We enrolled 48 consecutive patients. Overall, at PCT 31 patients were diagnosed as obstructed and 17 patients as unobstructed. At the subsequent PFS, 21 out of 31 patients diagnosed as obstructed at PCT were confirmed to be obstructed; one was diagnosed as unobstructed; the remaining 9 patients appeared as equivocal. Concerning the 17 patients unobstructed at PCT, all of them were confirmed not to be obstructed at PFS, with 10 equivocal and 7 unobstructed. The rate of correctly classified patients at PCT was 79% (95%-CI 65%-90%). About detecting obstructed patients, PCT showed a SE of 100% and a SP of 63%. The PPV was 68%, while the NPV was 100%.
PCT can be an efficient tool in evaluating patients candidates for TURP. In particular, it showed good reliability in ruling out BPO because of its high NPV, with a high rate of correctly classified patients overall. Further studies on a huger number of patients are needed, including post-operative follow-up as well.
本研究的目的是在经尿道前列腺切除术(TURP)治疗良性前列腺梗阻(BPO)的术前评估中,比较阴茎袖带试验(PCT)和标准压力-流率研究(PFS)。

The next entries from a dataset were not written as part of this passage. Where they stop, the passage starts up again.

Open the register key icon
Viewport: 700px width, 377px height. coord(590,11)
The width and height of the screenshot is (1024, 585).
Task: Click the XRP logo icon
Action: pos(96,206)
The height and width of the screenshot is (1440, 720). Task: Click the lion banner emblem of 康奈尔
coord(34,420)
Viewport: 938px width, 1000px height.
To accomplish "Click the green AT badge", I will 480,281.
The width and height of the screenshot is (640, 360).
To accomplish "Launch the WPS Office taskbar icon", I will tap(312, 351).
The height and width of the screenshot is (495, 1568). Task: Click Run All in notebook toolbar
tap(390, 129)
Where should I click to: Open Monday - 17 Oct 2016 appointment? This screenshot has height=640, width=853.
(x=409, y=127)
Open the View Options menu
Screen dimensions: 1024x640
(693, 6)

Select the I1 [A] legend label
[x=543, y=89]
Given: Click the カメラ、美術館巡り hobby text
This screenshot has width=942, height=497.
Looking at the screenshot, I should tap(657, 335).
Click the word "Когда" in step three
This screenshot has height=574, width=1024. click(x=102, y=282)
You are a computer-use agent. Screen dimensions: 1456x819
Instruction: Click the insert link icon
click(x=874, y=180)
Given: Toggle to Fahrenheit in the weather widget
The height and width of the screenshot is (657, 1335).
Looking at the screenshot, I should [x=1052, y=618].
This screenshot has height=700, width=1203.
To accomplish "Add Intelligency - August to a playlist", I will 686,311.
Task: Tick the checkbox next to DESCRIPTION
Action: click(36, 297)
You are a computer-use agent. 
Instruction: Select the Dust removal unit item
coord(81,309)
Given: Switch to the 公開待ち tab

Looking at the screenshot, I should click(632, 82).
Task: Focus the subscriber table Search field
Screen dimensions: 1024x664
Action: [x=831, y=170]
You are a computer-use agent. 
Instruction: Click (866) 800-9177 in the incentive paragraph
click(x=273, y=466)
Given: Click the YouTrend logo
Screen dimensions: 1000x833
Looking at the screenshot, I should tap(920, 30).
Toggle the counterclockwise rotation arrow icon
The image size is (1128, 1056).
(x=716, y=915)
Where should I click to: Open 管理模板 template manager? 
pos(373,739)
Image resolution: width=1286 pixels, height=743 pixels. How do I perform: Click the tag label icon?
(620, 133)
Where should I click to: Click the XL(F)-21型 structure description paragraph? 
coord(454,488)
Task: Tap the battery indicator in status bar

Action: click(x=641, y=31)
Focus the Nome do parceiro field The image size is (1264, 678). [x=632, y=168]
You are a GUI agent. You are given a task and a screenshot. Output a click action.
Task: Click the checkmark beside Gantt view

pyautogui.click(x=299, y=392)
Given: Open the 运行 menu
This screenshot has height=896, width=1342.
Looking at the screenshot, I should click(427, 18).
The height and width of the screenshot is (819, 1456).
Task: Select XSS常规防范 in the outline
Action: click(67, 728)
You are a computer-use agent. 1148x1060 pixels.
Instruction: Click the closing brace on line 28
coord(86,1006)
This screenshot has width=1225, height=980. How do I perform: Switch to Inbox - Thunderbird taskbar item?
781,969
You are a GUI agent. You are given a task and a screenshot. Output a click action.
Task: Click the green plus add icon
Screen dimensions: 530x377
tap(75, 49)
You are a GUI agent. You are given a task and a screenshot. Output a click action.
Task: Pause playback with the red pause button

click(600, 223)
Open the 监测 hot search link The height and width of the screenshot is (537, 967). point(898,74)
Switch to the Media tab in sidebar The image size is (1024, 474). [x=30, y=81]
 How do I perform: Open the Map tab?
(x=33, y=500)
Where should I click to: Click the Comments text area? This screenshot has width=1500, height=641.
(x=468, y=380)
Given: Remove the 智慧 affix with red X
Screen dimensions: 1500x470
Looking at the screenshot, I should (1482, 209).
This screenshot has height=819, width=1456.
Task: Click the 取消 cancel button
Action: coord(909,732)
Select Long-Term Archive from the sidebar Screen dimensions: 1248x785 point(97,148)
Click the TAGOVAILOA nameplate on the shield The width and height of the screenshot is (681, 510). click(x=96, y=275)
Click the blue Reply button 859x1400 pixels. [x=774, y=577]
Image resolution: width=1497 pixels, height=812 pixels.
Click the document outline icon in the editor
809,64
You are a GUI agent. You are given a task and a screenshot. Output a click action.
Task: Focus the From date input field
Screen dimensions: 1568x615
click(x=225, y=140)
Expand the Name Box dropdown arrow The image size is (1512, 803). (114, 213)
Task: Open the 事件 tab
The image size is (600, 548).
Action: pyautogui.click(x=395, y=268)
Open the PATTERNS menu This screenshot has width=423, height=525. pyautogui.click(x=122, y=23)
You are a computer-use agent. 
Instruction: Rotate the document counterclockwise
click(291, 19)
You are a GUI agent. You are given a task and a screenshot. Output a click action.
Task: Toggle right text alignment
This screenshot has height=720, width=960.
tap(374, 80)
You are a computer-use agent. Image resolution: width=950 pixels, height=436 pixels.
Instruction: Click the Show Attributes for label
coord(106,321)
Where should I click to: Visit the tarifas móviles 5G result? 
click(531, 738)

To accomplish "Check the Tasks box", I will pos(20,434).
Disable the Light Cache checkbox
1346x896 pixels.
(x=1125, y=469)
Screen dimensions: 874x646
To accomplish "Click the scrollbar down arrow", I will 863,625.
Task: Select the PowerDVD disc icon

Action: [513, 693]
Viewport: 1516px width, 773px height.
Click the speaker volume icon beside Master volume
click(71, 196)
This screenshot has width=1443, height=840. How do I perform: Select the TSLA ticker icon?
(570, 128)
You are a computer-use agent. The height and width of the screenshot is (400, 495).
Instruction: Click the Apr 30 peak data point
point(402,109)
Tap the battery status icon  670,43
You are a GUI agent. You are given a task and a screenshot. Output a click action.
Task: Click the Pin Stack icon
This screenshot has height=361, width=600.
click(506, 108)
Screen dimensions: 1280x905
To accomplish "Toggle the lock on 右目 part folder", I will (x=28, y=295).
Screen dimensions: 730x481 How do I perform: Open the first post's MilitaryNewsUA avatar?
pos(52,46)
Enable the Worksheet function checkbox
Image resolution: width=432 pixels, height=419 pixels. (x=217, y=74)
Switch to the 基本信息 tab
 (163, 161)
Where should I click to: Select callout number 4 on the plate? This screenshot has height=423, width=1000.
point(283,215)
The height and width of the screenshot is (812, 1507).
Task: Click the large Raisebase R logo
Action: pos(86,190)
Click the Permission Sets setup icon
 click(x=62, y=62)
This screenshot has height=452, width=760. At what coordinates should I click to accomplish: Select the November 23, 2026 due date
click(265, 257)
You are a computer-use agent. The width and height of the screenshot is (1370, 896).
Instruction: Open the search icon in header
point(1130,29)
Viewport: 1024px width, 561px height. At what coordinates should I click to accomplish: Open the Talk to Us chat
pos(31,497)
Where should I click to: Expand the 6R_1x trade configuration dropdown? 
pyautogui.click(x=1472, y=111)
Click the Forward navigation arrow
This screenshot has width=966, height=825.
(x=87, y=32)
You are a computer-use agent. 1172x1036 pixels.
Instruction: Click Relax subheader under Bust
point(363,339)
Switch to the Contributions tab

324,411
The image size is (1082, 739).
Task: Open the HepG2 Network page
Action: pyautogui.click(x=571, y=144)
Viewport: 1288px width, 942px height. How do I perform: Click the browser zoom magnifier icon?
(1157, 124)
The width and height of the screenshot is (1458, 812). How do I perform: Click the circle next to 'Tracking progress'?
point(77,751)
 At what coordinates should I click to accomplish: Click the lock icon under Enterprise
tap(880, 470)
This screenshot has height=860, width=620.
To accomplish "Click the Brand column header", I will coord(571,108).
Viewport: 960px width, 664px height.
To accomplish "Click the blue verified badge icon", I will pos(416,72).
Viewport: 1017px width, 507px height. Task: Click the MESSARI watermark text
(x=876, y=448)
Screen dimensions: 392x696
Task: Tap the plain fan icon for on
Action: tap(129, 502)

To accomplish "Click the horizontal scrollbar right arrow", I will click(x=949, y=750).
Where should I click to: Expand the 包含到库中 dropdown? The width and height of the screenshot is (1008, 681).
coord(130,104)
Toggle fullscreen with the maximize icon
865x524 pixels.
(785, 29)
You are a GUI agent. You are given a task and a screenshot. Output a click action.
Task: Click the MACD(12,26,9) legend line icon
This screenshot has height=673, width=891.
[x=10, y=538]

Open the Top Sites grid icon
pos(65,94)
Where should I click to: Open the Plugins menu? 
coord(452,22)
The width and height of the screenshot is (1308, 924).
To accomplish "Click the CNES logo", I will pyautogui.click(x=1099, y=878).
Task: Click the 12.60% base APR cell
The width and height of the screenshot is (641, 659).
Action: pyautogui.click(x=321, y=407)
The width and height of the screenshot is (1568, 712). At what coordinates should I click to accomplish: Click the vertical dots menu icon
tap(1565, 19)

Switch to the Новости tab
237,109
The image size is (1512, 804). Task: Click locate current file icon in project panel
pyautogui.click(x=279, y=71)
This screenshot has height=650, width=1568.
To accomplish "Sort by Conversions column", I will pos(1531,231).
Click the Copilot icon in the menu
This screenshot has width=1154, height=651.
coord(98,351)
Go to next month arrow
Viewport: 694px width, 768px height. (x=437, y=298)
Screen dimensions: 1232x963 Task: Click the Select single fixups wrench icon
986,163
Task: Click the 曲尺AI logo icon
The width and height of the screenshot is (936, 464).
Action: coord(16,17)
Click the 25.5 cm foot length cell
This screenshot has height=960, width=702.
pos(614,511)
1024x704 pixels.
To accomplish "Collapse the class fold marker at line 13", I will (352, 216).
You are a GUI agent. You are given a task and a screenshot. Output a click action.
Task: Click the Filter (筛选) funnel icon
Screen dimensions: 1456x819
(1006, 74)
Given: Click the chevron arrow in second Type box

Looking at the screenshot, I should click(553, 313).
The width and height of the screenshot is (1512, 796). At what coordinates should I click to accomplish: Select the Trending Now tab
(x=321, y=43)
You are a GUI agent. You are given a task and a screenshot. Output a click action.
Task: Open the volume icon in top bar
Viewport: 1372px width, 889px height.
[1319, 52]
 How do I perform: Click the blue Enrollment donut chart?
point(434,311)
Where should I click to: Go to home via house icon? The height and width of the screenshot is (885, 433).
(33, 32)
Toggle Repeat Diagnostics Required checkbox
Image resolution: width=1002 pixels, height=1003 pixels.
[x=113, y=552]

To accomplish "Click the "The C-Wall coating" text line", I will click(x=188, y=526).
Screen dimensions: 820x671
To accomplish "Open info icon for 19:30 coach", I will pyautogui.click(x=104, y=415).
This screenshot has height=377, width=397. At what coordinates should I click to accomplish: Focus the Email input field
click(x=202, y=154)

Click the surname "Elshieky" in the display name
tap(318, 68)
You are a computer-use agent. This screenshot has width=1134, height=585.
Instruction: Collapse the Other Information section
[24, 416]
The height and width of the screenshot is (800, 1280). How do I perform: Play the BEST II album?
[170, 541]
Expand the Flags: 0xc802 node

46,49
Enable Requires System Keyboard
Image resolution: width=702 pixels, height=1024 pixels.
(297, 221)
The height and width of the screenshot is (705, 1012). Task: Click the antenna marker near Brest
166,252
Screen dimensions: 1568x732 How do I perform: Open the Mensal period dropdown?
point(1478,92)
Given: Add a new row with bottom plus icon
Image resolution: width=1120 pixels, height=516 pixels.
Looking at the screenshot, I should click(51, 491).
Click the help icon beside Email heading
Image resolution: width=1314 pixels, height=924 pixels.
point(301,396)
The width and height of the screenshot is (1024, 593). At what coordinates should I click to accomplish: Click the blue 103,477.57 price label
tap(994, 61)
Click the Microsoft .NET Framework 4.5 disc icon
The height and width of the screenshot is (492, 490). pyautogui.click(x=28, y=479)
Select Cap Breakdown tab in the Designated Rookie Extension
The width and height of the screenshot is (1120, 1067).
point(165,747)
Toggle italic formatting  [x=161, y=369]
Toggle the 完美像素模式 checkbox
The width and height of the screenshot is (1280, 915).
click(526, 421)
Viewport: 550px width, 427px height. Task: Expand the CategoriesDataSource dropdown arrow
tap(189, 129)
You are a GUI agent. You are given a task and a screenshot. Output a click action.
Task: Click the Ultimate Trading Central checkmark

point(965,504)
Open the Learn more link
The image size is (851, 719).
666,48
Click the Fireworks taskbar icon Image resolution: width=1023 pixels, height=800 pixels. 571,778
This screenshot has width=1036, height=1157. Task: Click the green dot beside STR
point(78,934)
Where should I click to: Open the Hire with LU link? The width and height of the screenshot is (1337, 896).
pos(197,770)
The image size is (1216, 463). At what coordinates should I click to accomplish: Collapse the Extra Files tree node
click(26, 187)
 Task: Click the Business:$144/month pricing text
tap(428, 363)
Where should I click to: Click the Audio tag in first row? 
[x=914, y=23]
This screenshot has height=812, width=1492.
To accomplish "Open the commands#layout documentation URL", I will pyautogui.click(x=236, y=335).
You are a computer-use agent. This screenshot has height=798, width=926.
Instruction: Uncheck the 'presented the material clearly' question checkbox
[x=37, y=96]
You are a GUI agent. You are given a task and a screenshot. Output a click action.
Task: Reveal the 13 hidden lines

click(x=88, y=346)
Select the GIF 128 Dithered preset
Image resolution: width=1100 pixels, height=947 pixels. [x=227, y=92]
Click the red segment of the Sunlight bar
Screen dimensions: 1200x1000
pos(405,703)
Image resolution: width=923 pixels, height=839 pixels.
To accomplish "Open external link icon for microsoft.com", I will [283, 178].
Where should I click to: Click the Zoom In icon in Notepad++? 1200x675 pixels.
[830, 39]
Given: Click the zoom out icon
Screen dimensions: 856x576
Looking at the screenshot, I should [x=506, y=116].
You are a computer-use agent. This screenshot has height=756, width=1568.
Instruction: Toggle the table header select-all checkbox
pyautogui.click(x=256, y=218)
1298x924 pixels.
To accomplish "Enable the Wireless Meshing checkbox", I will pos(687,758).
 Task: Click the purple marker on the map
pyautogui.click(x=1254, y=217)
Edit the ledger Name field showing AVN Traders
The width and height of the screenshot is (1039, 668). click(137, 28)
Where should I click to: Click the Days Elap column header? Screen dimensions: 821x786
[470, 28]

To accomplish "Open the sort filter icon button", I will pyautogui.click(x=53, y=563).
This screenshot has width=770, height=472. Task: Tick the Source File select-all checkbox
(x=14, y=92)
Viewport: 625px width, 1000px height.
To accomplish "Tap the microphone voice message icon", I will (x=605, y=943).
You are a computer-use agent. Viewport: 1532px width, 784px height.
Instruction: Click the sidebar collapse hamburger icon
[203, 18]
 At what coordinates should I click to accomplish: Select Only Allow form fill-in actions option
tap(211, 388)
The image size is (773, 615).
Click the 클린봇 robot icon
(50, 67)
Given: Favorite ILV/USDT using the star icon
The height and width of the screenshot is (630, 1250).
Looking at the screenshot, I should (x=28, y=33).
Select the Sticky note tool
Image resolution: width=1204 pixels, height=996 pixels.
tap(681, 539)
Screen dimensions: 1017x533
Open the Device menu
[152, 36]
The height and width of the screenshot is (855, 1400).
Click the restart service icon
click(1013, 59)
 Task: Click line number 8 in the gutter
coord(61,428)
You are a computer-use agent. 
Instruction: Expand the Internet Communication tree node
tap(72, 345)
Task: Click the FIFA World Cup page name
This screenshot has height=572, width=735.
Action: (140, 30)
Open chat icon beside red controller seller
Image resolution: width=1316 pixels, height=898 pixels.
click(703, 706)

我们纳入了有下尿路症状且适合TURP的男性患者。他们每人都接受了PCT及随后的PFS。进行了统计学分析:计算了敏感度(SE)、特异度(SP)、阳性预测值(PPV)、阴性预测值(NPV)、似然比和校正分类比。采用Fisher精确检验评估PCT与最大尿流率(Qmax)之间的关系:p值<0.05被认为具有统计学意义。
我们连续纳入了48例患者。总体而言,在PCT中,31例患者被诊断为梗阻,17例患者被诊断为无梗阻。在随后的PFS中,PCT诊断为梗阻的31例患者中有21例被确认为梗阻;1例被诊断为无梗阻;其余9例结果不明确。关于PCT时无梗阻的17例患者,在PFS时均被确认为无梗阻,其中10例结果不明确,7例无梗阻。PCT时正确分类患者的比例为79%(95%可信区间65%-90%)。关于检测梗阻患者,PCT的SE为100%,SP为63%。PPV为68%,而NPV为100%。
PCT可以作为评估适合TURP患者的有效工具。特别是,由于其高NPV以及总体上较高的正确分类患者比例,它在排除BPO方面显示出良好的可靠性。还需要对更多患者进行进一步研究,包括术后随访。